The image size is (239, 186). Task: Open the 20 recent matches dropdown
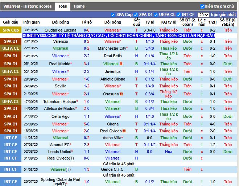[203, 15]
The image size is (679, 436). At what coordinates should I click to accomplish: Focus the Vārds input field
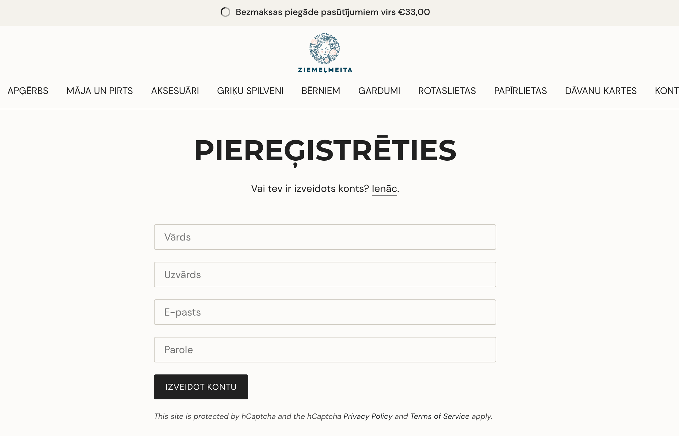[325, 237]
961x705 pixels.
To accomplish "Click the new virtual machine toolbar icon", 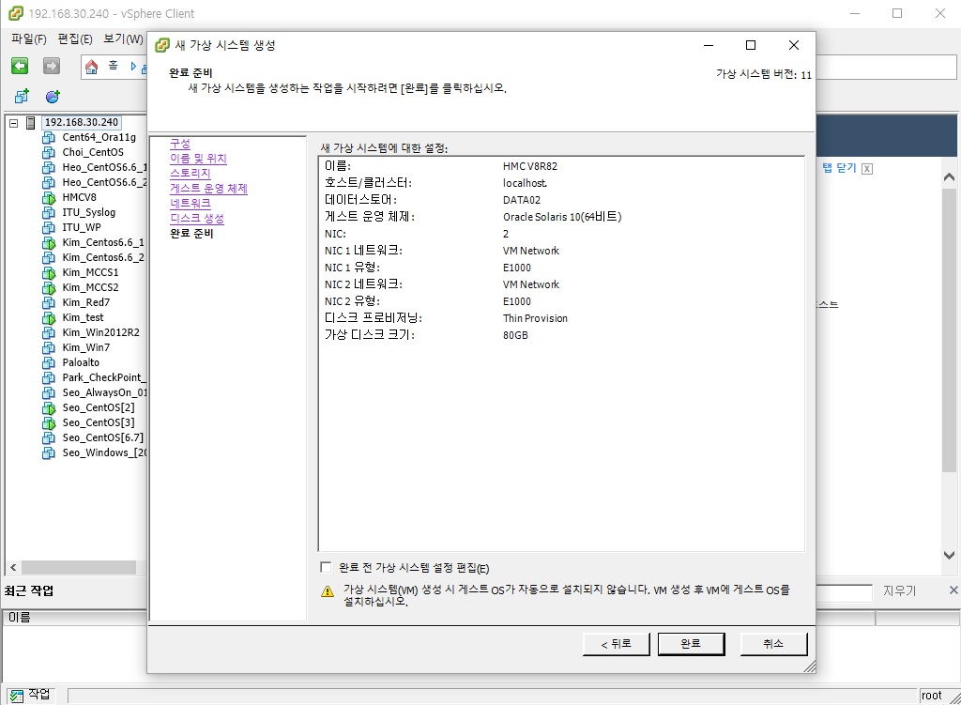I will (x=22, y=97).
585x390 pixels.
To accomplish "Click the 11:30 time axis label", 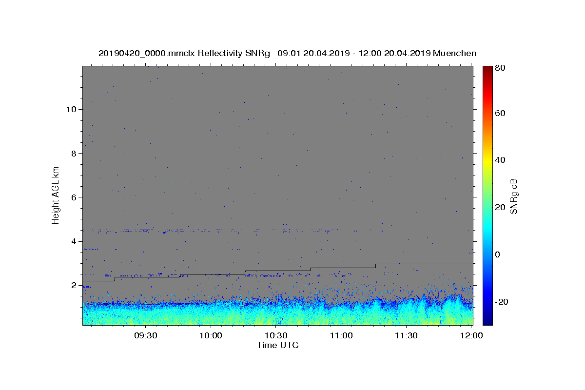I will pyautogui.click(x=406, y=336).
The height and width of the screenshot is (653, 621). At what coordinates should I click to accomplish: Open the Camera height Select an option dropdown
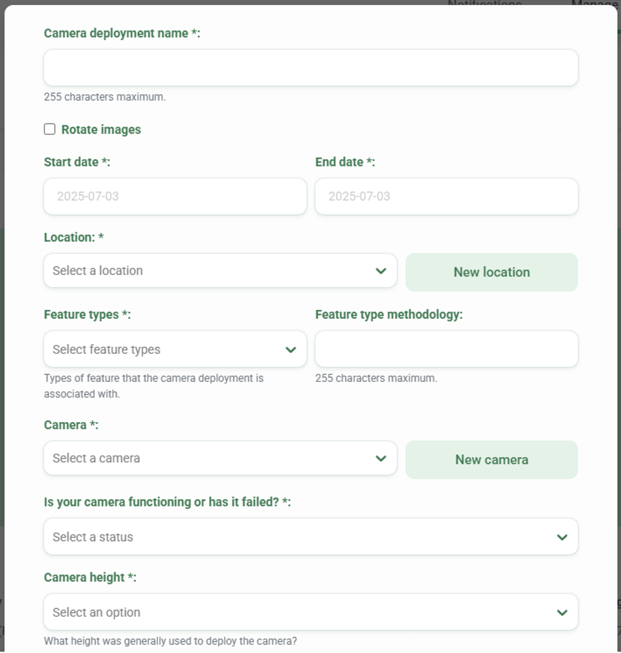point(299,612)
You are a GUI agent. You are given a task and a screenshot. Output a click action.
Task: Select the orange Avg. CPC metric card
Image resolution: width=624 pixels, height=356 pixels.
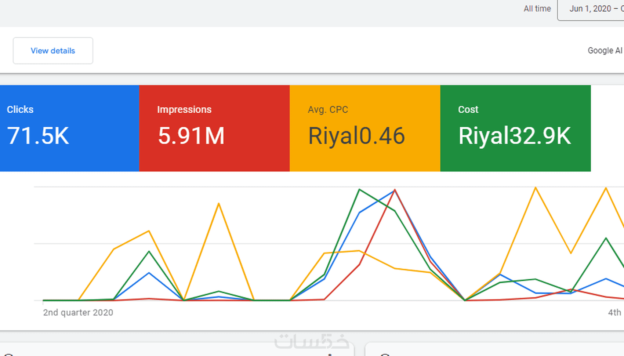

****

[Goal]
Please write out the part of the records that opens with the line containing "The height and" and runs through the end of the records, leaving the pictures out of your answer.

[Right answer]
The height and width of the screenshot is (653, 621). At what coordinates should I click to accomplish: Open the Camera height Select an option dropdown
point(299,612)
You are a GUI agent. You are given a task and a screenshot. Output a click action.
Task: Select the orange Avg. CPC metric card
Image resolution: width=624 pixels, height=356 pixels.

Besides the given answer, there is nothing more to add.